Liz Parrish, un año de “tratamiento”

En Septiembre de 2016 se cumplió un año del inicio de la terapia génica de Elizabeth Parrish, CEO de la empresa biotecnológica BioViva.

Liz Parrish se convirtió en el “paciente cero” de dicha terapia, la primera paciente en autoadministrarse una terapia génica antienvejecimento que solo se había ensayado previamente en ratones. Por tanto no se habían realizado ensayos clínicos en humanos. Esto le ha valido críticas por parte de la comunidad científica, al haberse saltado el protocolo de desarrollo de fármacos, y someterse así al riesgo de una terapia que no ha sido probada en humanos, y por tanto de la que se desconocen, entre otras cosas, posibles efectos adversos.

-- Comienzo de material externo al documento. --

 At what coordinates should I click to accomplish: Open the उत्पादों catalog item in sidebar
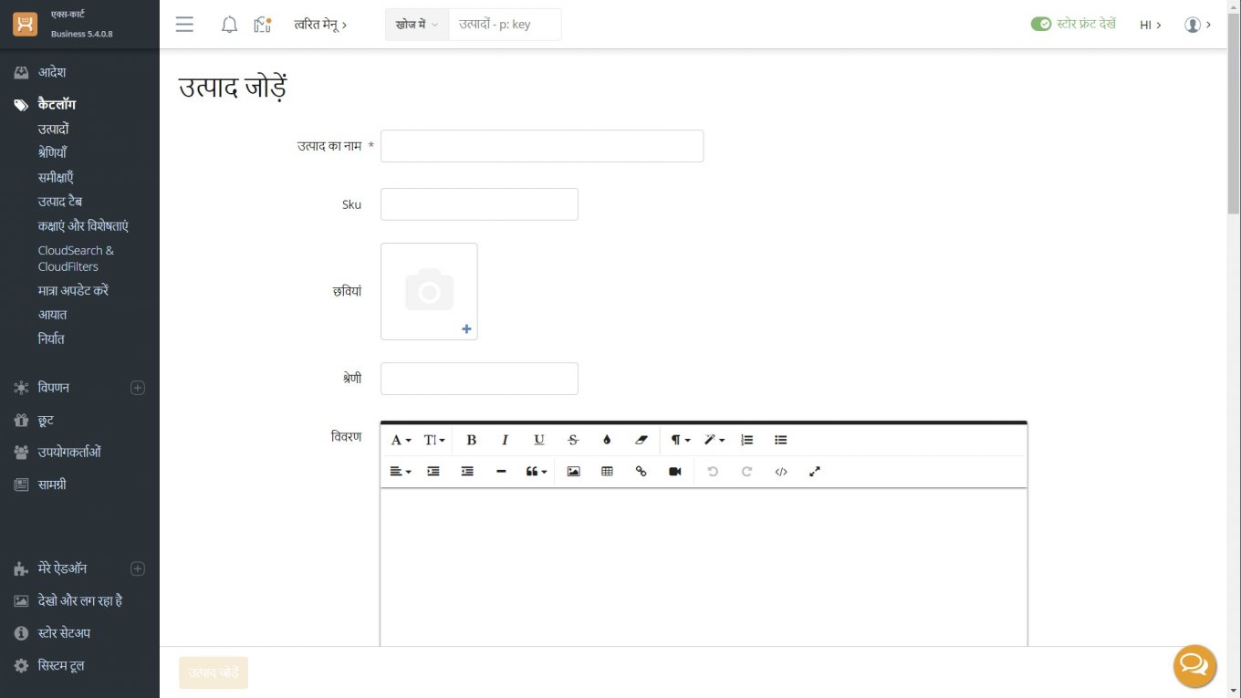(x=52, y=129)
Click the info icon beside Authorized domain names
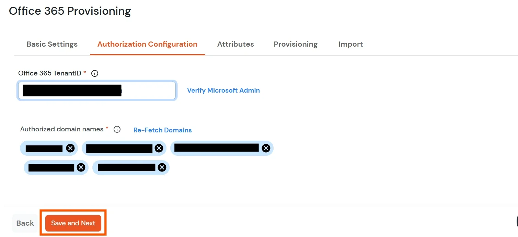Viewport: 518px width, 237px height. [x=117, y=129]
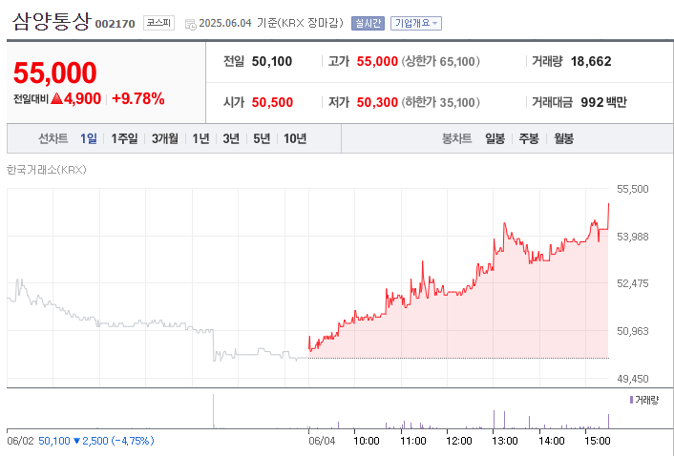
Task: Switch to 주봉 weekly candle chart
Action: 529,139
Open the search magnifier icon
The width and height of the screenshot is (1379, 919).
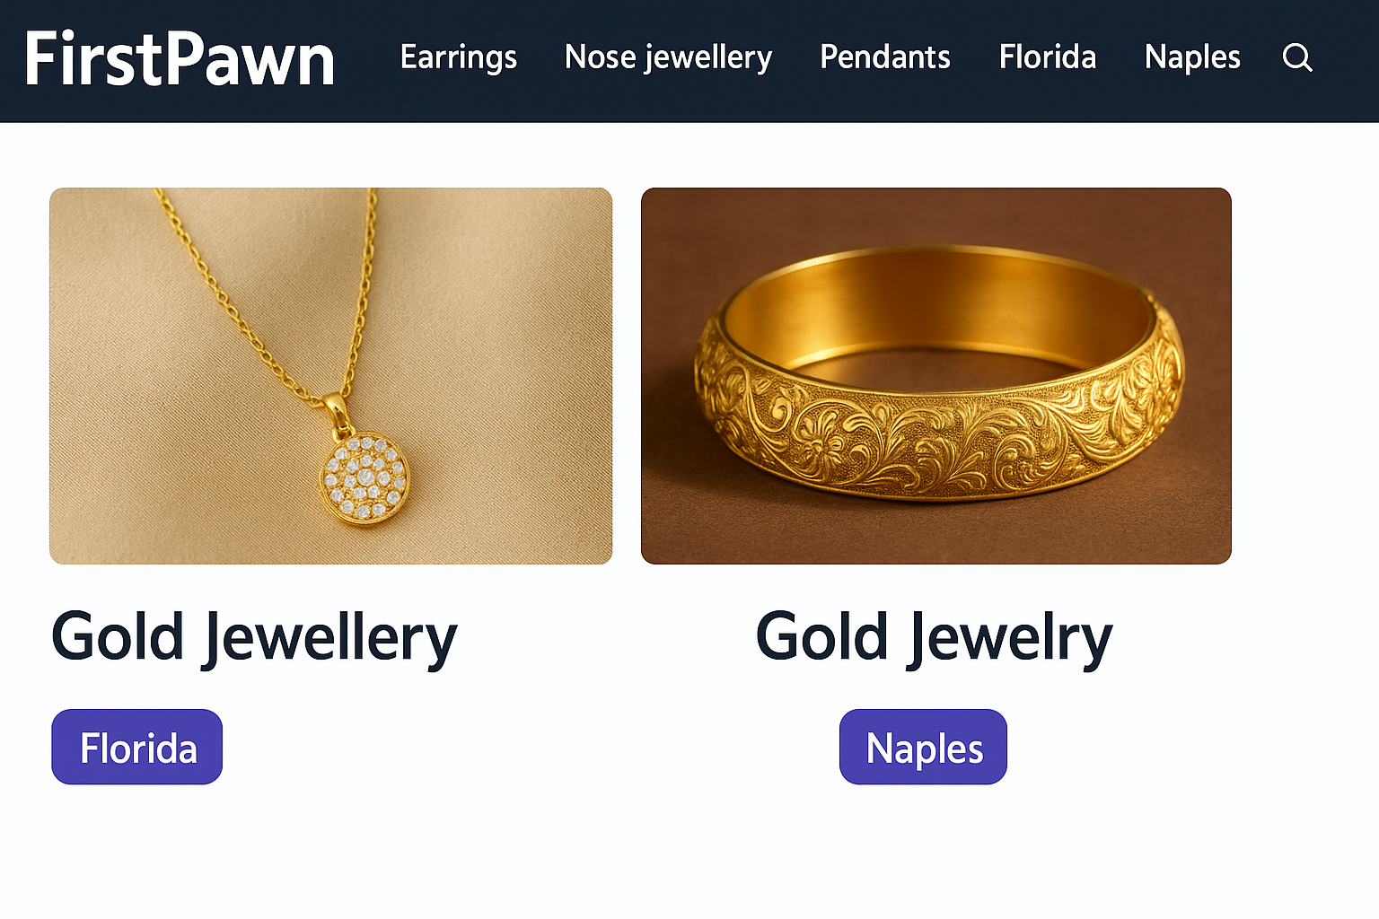coord(1297,58)
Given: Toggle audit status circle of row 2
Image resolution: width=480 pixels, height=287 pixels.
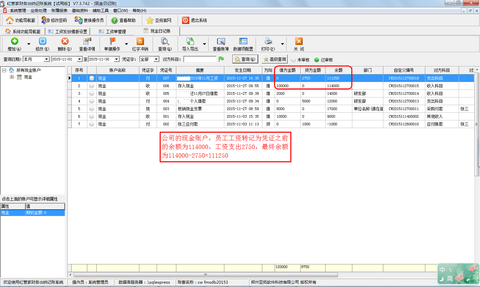Looking at the screenshot, I should click(x=92, y=86).
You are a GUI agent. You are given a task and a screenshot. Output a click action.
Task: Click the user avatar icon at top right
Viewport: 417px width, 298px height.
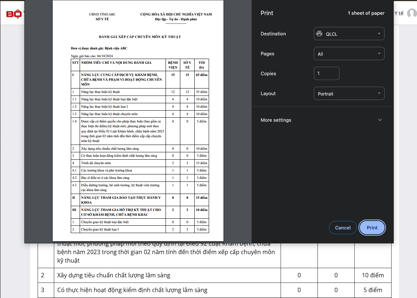coord(411,13)
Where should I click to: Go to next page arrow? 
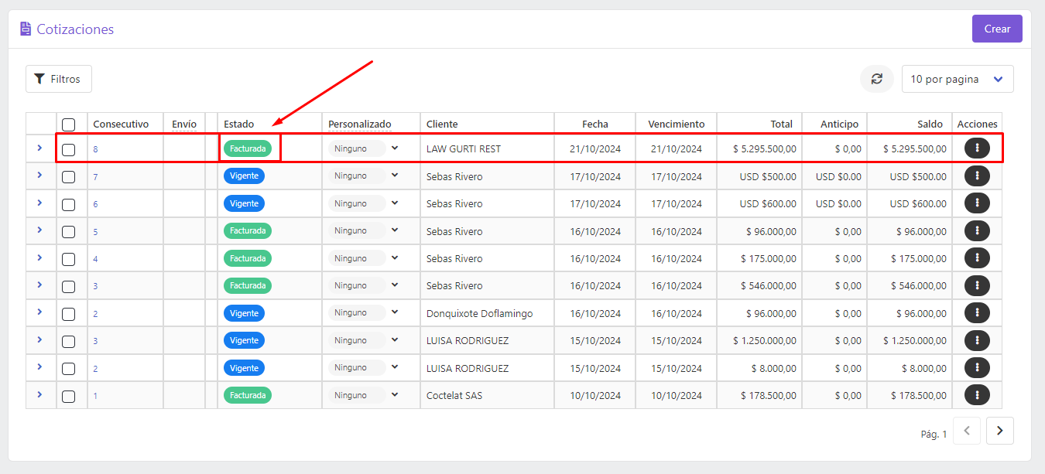(1000, 431)
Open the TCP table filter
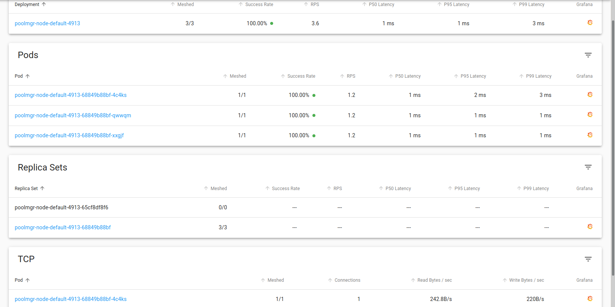This screenshot has width=615, height=307. tap(588, 259)
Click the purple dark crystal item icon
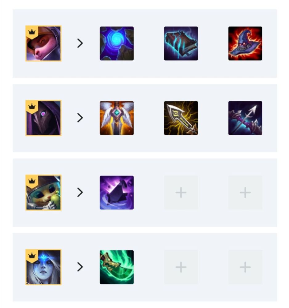Image resolution: width=289 pixels, height=308 pixels. (x=117, y=193)
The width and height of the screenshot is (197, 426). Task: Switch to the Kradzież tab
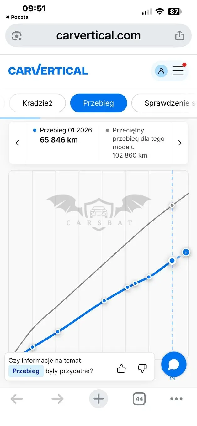point(37,103)
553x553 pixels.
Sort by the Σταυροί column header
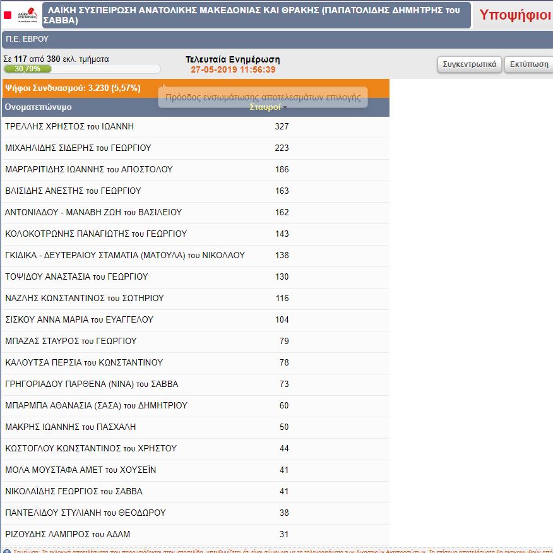click(x=265, y=107)
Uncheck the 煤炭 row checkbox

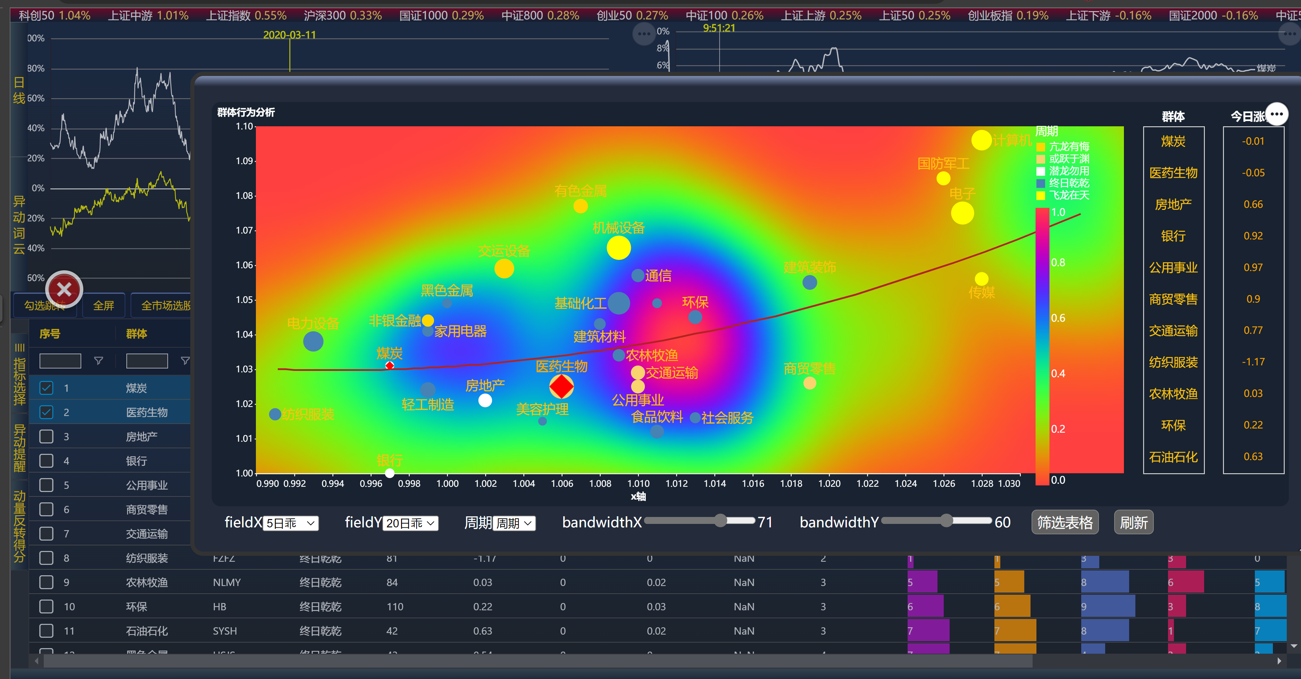click(46, 388)
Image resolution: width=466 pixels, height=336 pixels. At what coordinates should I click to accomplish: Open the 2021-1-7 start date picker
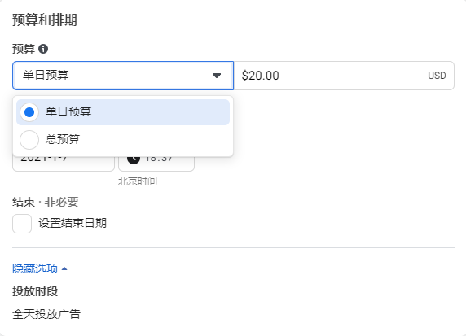click(x=64, y=164)
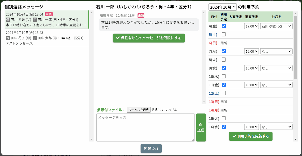Image resolution: width=302 pixels, height=156 pixels.
Task: Enable the reservation for 8(火)
Action: click(x=224, y=60)
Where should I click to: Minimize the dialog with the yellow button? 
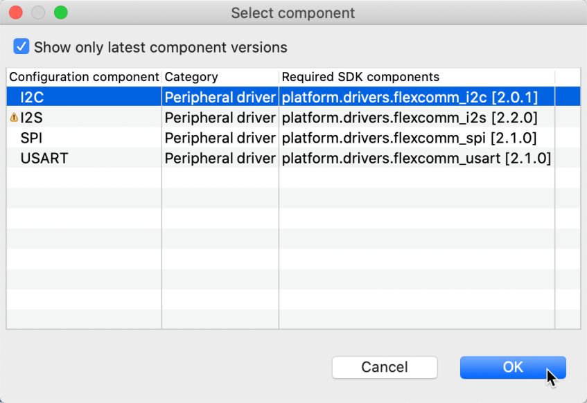click(38, 12)
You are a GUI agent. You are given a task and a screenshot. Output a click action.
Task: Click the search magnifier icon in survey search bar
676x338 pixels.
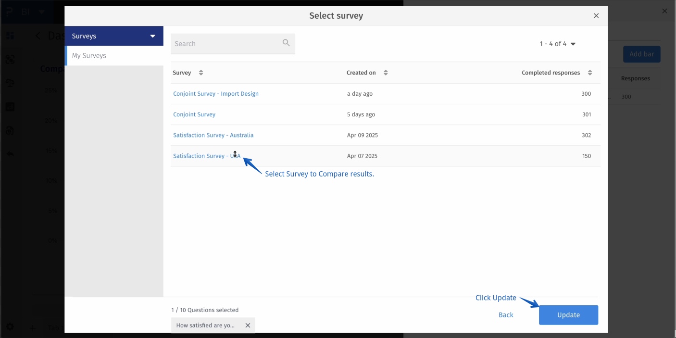click(286, 43)
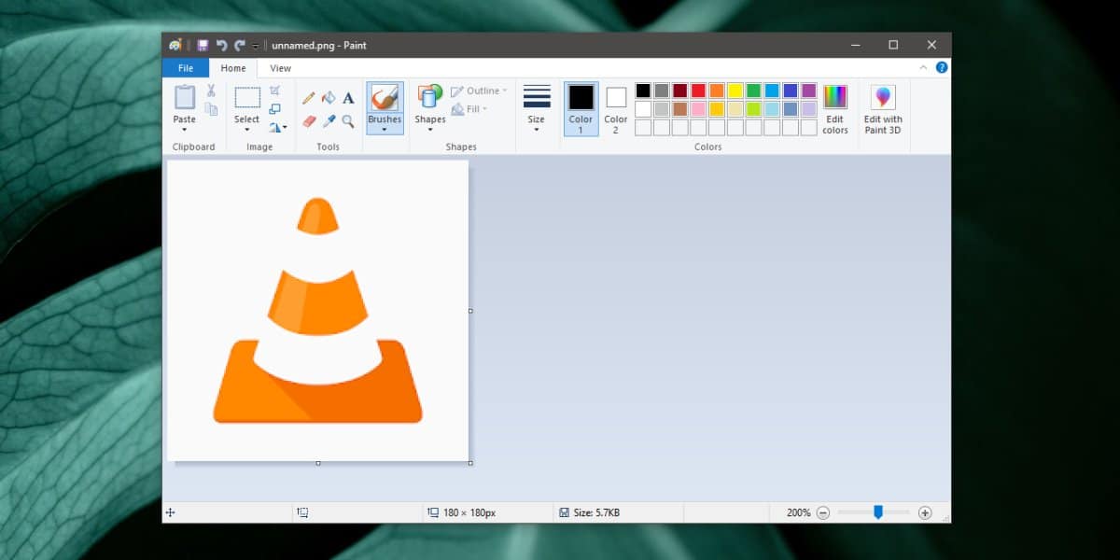Choose the red color swatch
The height and width of the screenshot is (560, 1120).
click(698, 91)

No obstante, el paso dado por Parrish viene avalado por muchos años de investigación previa en este campo. La terapìa génica suministrada se basa en lo que se considera una de las claves del (anti)envejecimiento: la longitud de los telómeros, que se acortan a cada división celular. La terapia previene este acortamiento. En Abril, tras seis meses, la CEO de BioViva anunció que la terapia de momento había sido exitosa, y se había producido un notable restablecimiento de la longitud de los telómeros en sus glóbulos blancos.

Si finalmente la cosa funcionase, y en el futuro pudiese aplicarse esta terapia de una manera precisa y segura y con éxito terapéutico, podríamos estar al fin ante un avance capital: no solo resultaría en un aumento espectacular de la esperanza de vida, sino en la misma reversión del envejecimiento. Esto último es fundamental, ya que se trataría de revertir el proceso de desgaste, y no solo de frenarlo.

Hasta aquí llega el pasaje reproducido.